Problem |
Your answer must consist of the lines running from the one that holds "Task: Open the Projects menu" to the end of the data, copied exactly.

Task inputs |
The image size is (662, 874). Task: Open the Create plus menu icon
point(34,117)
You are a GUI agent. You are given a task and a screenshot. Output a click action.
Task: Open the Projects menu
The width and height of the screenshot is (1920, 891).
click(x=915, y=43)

Response area |
Task: Open the Projects menu
The width and height of the screenshot is (1920, 891).
click(x=915, y=43)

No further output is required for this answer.